您应该提供上述的自定义损失功能。损失函数应该仅接受2个参数,因此您应该使用categorical_crossentropy这样的函数,该函数也应该熟悉您感兴趣的参数,例如coeffsnum_class。因此,我使用所需的参数实例化了包装函数,然后将内部实际损失函数作为主要损失函数进行传递。

from tensorflow.keras.layers import Dense,Dropout,Input,Concatenate
from tensorflow.keras.optimizers import Adam
from tensorflow.keras.models import Model

from tensorflow.python.framework import ops
from tensorflow.python.framework import smart_cond
from tensorflow.python.ops import math_ops
from tensorflow.python.ops import array_ops
from tensorflow.python.keras import backend as K


def categorical_crossentropy_base(coeffs,num_class):

    def categorical_crossentropy(y_true,y_pred,from_logits=False,label_smoothing=0):
        """Computes the categorical crossentropy loss.
      Args:
        y_true: tensor of true targets.
        y_pred: tensor of predicted targets.
        from_logits: Whether `y_pred` is expected to be a logits tensor.
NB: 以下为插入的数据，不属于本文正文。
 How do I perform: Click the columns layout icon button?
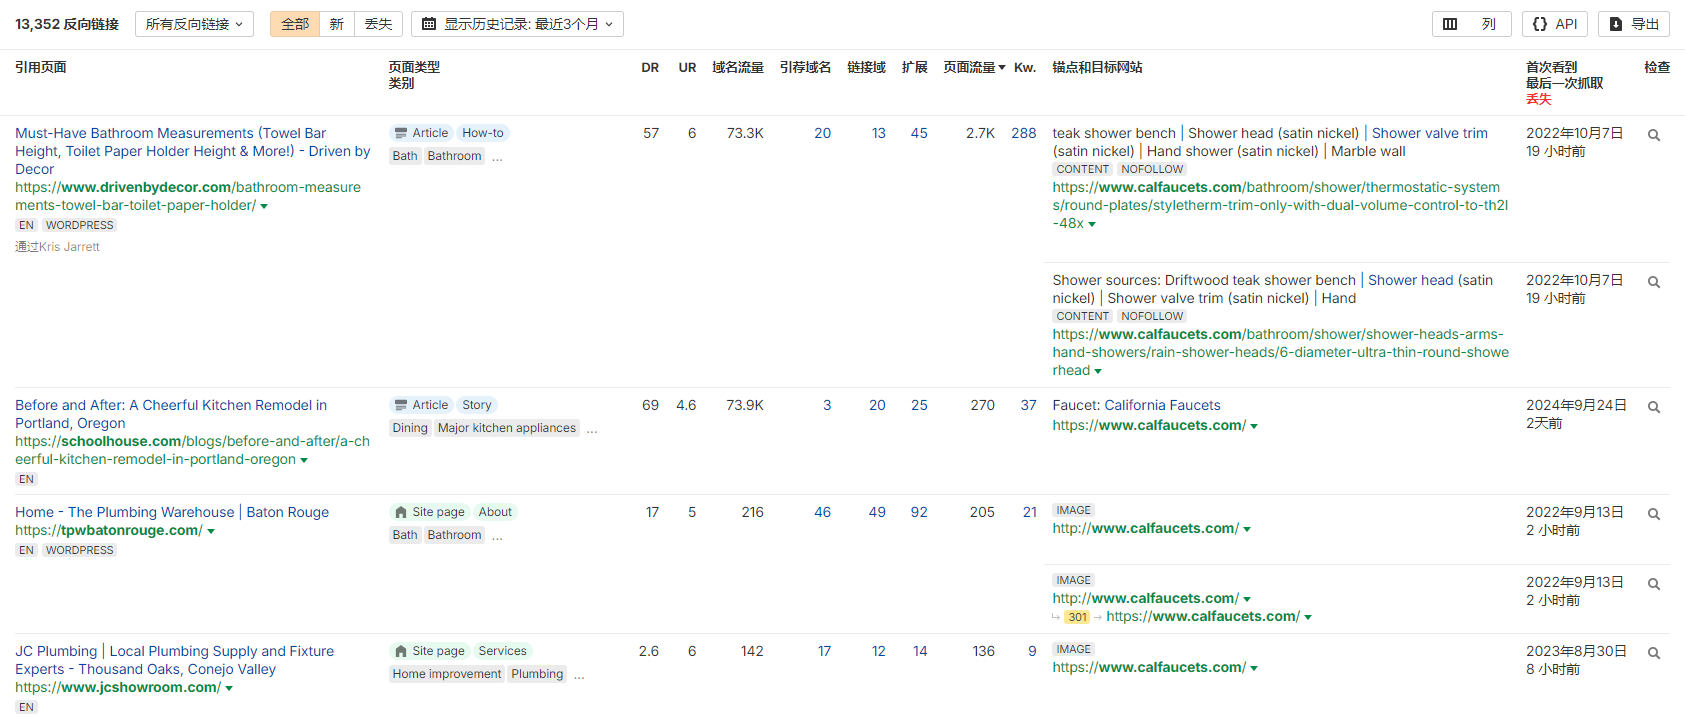1469,24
By default,we assume that `y_pred` encodes a probability distribution.
        label_smoothing: Float in [0,1]. If > `0` then smooth the labels.
      Returns:
        Categorical crossentropy loss value.
        https://github.com/tensorflow/tensorflow/blob/v1.15.0/tensorflow/python/keras/losses.py#L938-L966
      """
        y_pred1 = y_pred[:,:num_class]  # the 1st prediction
        y_pred2 = y_pred[:,num_class:2*num_class]  # the 2nd prediction
        y_pred3 = y_pred[:,2*num_class:]  # the 3rd prediction

        # you should adapt the ground truth to contain all 3 ground truth of course
        y_true1 = y_true[:,:num_class]  # the 1st gt
        y_true2 = y_true[:,num_class:2*num_class]  # the 2nd gt
        y_true3 = y_true[:,2*num_class:]  # the 3rd gt

        loss1 = K.categorical_crossentropy(y_true1,y_pred1,from_logits=from_logits)
        loss2 = K.categorical_crossentropy(y_true2,y_pred2,from_logits=from_logits)
        loss3 = K.categorical_crossentropy(y_true3,y_pred3,from_logits=from_logits)

        # combine the losses the way you like it
        total_loss = coeffs[0]*loss1 + coeffs[1]*(loss1 - loss2) + coeffs[2]*(loss2 - loss3)
        return total_loss

    return categorical_crossentropy

in1 = Input((6373,))
enc1 = Dense(num_nodes)(in1)
enc1 = Dropout(0.3)(enc1)
enc1 = Dense(num_nodes,activation='relu')(enc1)
enc1 = Dropout(0.3)(enc1)
enc1 = Dense(num_nodes,activation='relu')(enc1)
out1 = Dense(units=num_class,activation='softmax')(enc1)

in2 = Input((512,))
enc2 = Dense(num_nodes,activation='relu')(in2)
enc2 = Dense(num_nodes,activation='relu')(enc2)
out2 = Dense(units=num_class,activation='softmax')(enc2)

in3 = Input((768,))
enc3 = Dense(num_nodes,activation='relu')(in3)
enc3 = Dense(num_nodes,activation='relu')(enc3)
out3 = Dense(units=num_class,activation='softmax')(enc3)

adam = Adam(lr=0.0001)

total_out = Concatenate(axis=1)([out1,out2,out3])
model = Model(inputs=[in1,in2,in3],outputs=[total_out])

coeffs = [1,1,1]
model.compile(loss=categorical_crossentropy_base(coeffs=coeffs,num_class=num_class),optimizer='adam',metrics=['accuracy'])

我不确定准确性的指标。但我认为它无需其他更改即可工作。我也在使用K.categorical_crossentropy,但是您当然也可以通过其他实现自由更改它。